→ The problem: Every line of the entries below from the one containing "The image size is (1568, 425)." to the one containing "Given: Click the hundebürste keyword heading", both ends included, must be written out exactly. No other line belongs in the answer.

BEGIN

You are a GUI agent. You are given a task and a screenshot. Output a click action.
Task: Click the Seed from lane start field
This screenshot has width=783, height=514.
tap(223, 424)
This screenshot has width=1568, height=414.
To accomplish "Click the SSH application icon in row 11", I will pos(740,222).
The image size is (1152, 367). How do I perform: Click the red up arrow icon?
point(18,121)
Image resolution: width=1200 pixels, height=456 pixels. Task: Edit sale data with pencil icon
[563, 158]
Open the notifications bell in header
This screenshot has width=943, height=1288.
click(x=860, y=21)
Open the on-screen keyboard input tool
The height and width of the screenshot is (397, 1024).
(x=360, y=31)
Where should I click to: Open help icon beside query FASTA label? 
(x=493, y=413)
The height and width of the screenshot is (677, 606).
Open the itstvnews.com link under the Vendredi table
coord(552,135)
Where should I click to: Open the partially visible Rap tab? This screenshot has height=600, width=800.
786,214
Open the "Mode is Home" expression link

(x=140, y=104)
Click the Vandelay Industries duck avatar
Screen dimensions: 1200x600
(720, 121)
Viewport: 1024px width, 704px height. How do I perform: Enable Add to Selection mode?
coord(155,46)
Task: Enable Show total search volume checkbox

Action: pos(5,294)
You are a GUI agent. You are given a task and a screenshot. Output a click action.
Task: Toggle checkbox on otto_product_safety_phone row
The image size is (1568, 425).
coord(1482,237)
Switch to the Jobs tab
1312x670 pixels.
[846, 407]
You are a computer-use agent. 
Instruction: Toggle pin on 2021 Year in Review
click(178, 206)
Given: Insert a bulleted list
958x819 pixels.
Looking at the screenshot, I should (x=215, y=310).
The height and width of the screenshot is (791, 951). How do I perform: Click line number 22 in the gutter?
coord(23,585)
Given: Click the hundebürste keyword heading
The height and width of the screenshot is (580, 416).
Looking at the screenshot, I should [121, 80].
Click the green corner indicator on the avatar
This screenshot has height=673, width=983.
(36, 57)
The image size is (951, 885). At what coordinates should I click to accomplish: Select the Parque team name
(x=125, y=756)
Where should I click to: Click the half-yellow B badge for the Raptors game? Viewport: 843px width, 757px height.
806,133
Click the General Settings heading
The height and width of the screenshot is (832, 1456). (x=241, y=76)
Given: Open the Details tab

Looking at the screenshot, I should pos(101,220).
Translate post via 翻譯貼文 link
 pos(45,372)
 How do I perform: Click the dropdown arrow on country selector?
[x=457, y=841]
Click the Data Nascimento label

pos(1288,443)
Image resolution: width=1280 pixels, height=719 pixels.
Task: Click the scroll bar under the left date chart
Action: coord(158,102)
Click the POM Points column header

END

→ Written reply:
The image size is (1568, 425).
coord(1482,237)
Switch to the Jobs tab
1312x670 pixels.
[846, 407]
You are a computer-use agent. 
Instruction: Toggle pin on 2021 Year in Review
click(178, 206)
Given: Insert a bulleted list
958x819 pixels.
Looking at the screenshot, I should (x=215, y=310).
The height and width of the screenshot is (791, 951). How do I perform: Click line number 22 in the gutter?
coord(23,585)
Given: Click the hundebürste keyword heading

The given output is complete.